This the 6th of July 2015, Prime Minister of Cambodia, Hun Sen, wrote a letter to Ban Ki Moon, secretary general of the United Nations, to request the original copy of map Cambodia deposited since 1963 while this country became legal member of the UNs.
Beside of requesting the map to correctly demarcate the borderline of Cambodia with neighboring countries, the letter is directly wording “extremism and opportunist for political gain..etc” within its content.
This wording is not at ease at all as recently opposition MPs, youths, monks and farmers made several trips to the problematic checkpoints at the border between Cambodia and Vietnam. Among those violent resistances of Vietnamese people and authority, the spraying of toxic liquid destroying the Cambodian farmlands, the violence clashed in Svay Rieng, and the arresting and detaining one night of a teacher who took his students to study-trip at the border, are very outstanding.

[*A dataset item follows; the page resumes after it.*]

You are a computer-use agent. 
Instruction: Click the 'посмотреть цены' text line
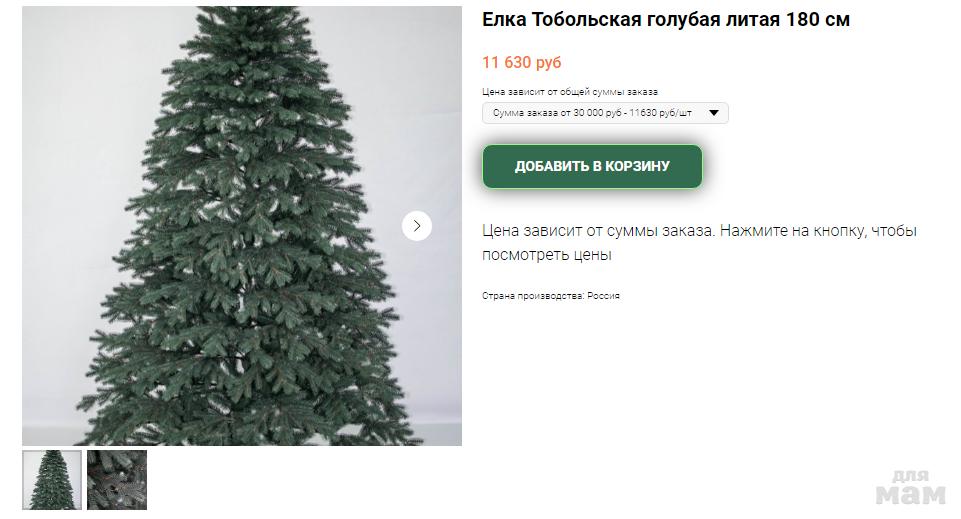(x=547, y=255)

Nonetheless, opposition leader Sam Rainsy and Hun Sen have likely made it clearer and clearer to the Cambodian people and the international communities that:
- The border schemes between Cambodia and neighboring countries are not opportunistic for political gain, but it is the national issue that require concerted effort to solve it.
- The new political mean of dialogue and culture of dialogue both leaders have crafted and assured the public shall emerge as the effective mean to prioritizing national interest regarding this troublesome border demarcation.
- National unity is essential for Cambodia in order to handle with the stronger and more populated neighboring countries.
- Cambodia should establish a new mechanism and new body of border committee to draw trust and transparency among the public.
- Cambodia is seeking multilateral talk with Vietnam and Thailand, if bilateral talk remains arbitrary.
- Cambodia is seeking the intervention of the UNs, the ICJ, and the signatory countries of the Paris Peace Agreement in October 23, 1991, if it is necessary.